NLRP3炎癥小體激活促進肝星狀細胞活化的機制

彭 憬，袁 維，銀思涵，孫克偉

湖南中醫藥大學第一附屬醫院 肝病科，長沙 410007

肝纖維化是一系列慢性肝損傷的病理生理結果，是一個涉及實質細胞(肝細胞)、肝星狀細胞(hepatic stellate cell,HSC)、肝竇內皮細胞以及常駐和浸潤免疫細胞之間相互作用的動態過程，細胞外基質(extracellular matrix,ECM)的過度積累則是其最突出的特征[1]。HSC位于肝竇內皮細胞和肝細胞之間的竇周隙，主要在胞漿的脂滴中儲存類視黃醇(維生素A)。激活后的HSC失去儲存類視黃醇的能力，開始增殖、收縮和分泌ECM主要成分膠原Ⅰ和Ⅲ[2]。肝竇內皮細胞上的窗孔會被HSC形成的基底膜封閉，造成肝竇毛細血管化，影響血竇與肝細胞之間物質交換[3]。近年研究發現，NOD樣受體蛋白3(NOD-like receptor protein 3,NLRP3)炎癥小體可在肝細胞[4]、HSC[5]、肝巨噬細胞[6]等多種細胞內表達，除介導HSC的激活外，還通過釋放的下游炎癥因子和引起細胞焦亡放大肝臟內炎癥反應，形成惡性循環加重肝臟損傷和纖維化。

NLRP3是三元蛋白質，包含一個氨基端吡啉結構域(PYD)，一個中央NACHT結構域(NAIP、CIITA、HETE和TP1)和一個羧基端富含亮氨酸重復序列(LRR)結構域。在炎癥小體復合物組裝過程中，作為接頭蛋白的凋亡相關斑點樣蛋白(apoptosis-associated speck-like protein,ASC)N端通過PYD-PYD與NLRP3連接。ASC的C端有一個caspase募集結構域(CARD)，通過CARD-CARD相互作用與procaspase-1結合，促進后者二聚化和激活。隨后以caspase-1依賴的方式，釋放炎性介質IL-1β和IL-18(圖1)。NLRP3炎癥小體作為胞漿內蛋白感受器，目前認為它的激活分兩步：首先由LPS、TNFα等啟動NLRP3和pro-IL-1β表達，接著被K+外流、Ca2+內流、線粒體功能紊亂、細胞內活性氧(reactive oxygen species,ROS)等胞內損傷信號激活[7-8]。影響HSC活化的因素如IL-1、TNF、ROS等[2]也能激活NLRP3炎癥小體，提示后者可能參與了HSC活化。基于NLRP3 炎癥小體激活在肝纖維化中的重要作用，NLRP3有望成為臨床治療的新靶點。

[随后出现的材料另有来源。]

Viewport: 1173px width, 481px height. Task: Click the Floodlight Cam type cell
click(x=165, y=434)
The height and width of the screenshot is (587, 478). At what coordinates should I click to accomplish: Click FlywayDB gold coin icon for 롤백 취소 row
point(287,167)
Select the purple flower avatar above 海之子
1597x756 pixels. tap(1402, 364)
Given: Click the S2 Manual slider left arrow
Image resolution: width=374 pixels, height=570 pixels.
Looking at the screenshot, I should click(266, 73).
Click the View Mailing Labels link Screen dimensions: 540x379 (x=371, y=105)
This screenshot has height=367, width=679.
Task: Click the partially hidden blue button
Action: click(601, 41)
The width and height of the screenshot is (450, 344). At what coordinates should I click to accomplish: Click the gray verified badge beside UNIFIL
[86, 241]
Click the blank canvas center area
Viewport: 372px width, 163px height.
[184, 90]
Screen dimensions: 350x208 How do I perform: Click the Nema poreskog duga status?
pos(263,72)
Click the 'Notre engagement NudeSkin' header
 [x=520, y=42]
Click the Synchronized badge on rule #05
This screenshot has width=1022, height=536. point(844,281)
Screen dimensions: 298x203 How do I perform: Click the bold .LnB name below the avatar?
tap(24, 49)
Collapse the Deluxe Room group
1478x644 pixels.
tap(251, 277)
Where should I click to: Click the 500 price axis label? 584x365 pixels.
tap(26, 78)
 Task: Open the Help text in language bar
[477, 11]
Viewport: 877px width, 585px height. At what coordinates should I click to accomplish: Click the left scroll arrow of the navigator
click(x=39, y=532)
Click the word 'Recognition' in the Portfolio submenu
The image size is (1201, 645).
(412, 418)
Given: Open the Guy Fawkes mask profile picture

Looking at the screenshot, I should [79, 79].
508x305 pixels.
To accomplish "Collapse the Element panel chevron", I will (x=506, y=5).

注：微生物組成部分和內源性損傷因子提供啟動信號，導致關鍵轉錄因子NF-κB激活，隨后上調NLRP3和pro-IL-1β表達。細胞外ATP、K+外流、Ca2+內流、ROS的產生、溶酶體損傷、顆粒物質等激活NLRP3炎癥小體。dsRNA，雙鏈RNA；TLR4，Toll樣受體4；ROS，活性氧；Ox-mtDNA，氧化線粒體DNA；TXNIP，硫氧還蛋白互作蛋白；TWIK2，弱內向整流二孔K+通道2；TRPM2，瞬時受體電位M2通道；P2X7R，嘌呤能離子通道型受體7；MAVS，線粒體抗病毒信號蛋白；CLIC，胞內氯離子通道。

1 介導HSC內不同通路

活化的HSC是肝纖維化過程的關鍵細胞，研究發現NLRP3炎癥小體可通過多條通路激活HSC(圖2)，促進其α平滑肌肌動蛋白(α-SMA)和膠原等激活標志的表達，引起肝纖維化。

注：NF-κB，核因子κB；MyD88，髓樣分化因子88；MAPK，絲裂原活化蛋白激酶；Dectin-1，樹突狀細胞相關C型凝集素-1；ERβ，雌激素受體β；ASK1，凋亡信號調節激酶1；Syk脾酪氨酸激酶；SEA，日本血吸蟲可溶性蟲卵抗原；p66Shc，66 kDa原癌基因Src膠原同源物(Shc)銜接蛋白。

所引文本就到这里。